L’État-major général des Forces armées béninoises (Fab) a prévenu que ces manœuvres ne sont pas une simple parade. Il s’agit d’un entraînement intensif en milieu réel destiné à aguerrir les troupes face aux menaces contemporaines. Le Colonel James Johnson, porte-parole des Fab, à travers le communiqué de presse publié sur leur page Facebook officielle, a insisté sur le fait que l’usage de munitions à blanc est indispensable pour simuler le réalisme du combat sans mettre en danger la vie des citoyens. Ces bruits d’explosions, bien que saisissants, font partie intégrante d’un scénario rigoureux de protection du territoire.

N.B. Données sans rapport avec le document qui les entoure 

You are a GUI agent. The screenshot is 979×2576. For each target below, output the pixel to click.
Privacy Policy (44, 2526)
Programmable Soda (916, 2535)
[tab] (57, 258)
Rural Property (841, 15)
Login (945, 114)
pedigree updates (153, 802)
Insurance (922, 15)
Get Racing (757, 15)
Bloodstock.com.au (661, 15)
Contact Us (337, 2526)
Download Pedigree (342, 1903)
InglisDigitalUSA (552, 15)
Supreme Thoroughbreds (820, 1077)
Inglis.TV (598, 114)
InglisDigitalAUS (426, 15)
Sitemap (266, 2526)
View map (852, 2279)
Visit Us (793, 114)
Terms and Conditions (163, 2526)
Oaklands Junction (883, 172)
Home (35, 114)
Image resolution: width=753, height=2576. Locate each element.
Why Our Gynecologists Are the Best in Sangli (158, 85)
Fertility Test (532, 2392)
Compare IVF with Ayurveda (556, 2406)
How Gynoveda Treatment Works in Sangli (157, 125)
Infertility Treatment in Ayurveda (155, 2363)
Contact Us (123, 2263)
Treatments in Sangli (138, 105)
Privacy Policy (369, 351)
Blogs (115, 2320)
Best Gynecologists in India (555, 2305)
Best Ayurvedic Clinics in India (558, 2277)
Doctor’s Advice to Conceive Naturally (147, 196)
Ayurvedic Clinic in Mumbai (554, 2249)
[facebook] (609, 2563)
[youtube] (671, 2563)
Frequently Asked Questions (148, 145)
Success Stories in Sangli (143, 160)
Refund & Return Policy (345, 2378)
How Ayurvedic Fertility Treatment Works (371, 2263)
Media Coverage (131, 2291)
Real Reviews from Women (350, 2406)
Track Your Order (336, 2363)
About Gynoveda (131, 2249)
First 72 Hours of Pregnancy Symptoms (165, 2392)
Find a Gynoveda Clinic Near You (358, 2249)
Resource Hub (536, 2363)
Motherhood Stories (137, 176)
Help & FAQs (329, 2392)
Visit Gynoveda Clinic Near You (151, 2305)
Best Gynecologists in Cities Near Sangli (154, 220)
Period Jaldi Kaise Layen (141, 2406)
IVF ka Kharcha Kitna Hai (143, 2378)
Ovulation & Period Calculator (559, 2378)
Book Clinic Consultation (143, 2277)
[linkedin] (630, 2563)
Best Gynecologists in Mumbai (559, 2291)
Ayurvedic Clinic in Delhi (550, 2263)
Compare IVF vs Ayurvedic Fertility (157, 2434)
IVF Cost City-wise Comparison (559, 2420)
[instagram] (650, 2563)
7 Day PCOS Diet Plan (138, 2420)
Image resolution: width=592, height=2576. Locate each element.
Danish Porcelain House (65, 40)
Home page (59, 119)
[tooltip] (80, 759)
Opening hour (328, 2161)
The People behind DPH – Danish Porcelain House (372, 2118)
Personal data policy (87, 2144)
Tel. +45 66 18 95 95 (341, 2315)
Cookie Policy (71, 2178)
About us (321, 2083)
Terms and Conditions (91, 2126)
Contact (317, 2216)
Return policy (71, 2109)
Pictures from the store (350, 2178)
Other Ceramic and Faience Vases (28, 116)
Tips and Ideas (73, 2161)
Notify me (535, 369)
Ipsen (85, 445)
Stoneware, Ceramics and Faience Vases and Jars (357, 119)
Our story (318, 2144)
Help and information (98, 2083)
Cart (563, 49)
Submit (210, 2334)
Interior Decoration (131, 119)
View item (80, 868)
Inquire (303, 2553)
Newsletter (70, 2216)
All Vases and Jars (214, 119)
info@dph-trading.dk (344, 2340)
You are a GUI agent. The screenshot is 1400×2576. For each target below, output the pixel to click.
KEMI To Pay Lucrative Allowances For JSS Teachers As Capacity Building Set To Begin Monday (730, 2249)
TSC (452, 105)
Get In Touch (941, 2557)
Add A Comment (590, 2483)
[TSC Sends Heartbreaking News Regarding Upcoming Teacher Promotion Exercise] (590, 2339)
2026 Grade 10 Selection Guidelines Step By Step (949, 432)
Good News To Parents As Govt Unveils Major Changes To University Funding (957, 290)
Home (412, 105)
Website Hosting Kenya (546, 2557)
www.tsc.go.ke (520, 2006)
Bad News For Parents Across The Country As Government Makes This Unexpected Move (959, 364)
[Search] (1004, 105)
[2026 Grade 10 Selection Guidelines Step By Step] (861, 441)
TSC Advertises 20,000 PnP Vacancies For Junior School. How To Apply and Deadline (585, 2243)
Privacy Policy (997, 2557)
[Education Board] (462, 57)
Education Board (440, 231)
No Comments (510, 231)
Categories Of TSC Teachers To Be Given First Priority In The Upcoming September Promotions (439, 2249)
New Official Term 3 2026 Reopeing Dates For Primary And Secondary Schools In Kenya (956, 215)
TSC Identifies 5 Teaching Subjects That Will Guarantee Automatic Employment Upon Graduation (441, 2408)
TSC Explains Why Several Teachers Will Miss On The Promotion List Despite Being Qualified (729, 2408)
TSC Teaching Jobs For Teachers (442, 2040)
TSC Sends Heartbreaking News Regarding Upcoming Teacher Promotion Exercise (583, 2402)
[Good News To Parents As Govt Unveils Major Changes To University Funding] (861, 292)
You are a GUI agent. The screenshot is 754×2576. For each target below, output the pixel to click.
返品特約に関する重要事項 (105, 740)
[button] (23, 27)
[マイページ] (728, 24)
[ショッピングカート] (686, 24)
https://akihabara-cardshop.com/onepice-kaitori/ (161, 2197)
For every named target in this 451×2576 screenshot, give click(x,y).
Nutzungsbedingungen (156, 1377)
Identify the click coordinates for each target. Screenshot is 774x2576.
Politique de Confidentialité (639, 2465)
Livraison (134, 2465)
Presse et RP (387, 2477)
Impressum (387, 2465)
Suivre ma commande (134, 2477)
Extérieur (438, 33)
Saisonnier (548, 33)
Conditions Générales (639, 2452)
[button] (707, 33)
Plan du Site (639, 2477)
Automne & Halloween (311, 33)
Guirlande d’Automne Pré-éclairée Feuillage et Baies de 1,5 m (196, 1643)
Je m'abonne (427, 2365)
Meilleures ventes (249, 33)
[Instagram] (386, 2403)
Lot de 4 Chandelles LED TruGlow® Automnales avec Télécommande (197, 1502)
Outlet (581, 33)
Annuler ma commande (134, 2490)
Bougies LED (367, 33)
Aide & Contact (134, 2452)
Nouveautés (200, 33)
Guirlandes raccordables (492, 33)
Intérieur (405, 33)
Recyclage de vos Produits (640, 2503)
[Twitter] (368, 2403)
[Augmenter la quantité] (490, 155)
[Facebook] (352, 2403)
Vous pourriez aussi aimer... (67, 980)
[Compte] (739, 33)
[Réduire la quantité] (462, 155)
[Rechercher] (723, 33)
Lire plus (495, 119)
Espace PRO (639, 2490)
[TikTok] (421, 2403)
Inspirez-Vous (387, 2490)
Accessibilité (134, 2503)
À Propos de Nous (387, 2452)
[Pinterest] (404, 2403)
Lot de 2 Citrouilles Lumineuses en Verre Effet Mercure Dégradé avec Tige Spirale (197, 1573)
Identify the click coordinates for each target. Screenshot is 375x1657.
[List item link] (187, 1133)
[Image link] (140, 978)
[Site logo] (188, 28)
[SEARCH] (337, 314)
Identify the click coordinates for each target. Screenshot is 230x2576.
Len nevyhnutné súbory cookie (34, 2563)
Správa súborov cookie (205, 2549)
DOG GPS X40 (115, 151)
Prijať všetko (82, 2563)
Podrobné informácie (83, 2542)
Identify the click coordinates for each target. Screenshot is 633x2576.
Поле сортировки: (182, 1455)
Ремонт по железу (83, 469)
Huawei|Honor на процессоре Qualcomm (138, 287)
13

Treize jours de vacarme pour une sécurité renforcée
La présence de troupes lourdement armées et de blindés légers dans les rues ne doit susciter aucune panique chez les riverains. Les unités engagées effectuent des mouvements tactiques au plus près des habitations pour tester leur réactivité en zone urbaine. La circulation est ponctuellement filtrée dans certaines artères stratégiques des cinq villes concernées. Les usagers de la route sont invités à suivre scrupuleusement les consignes des sentinelles et à respecter la signalisation temporaire mise en place pour la sécurité de tous.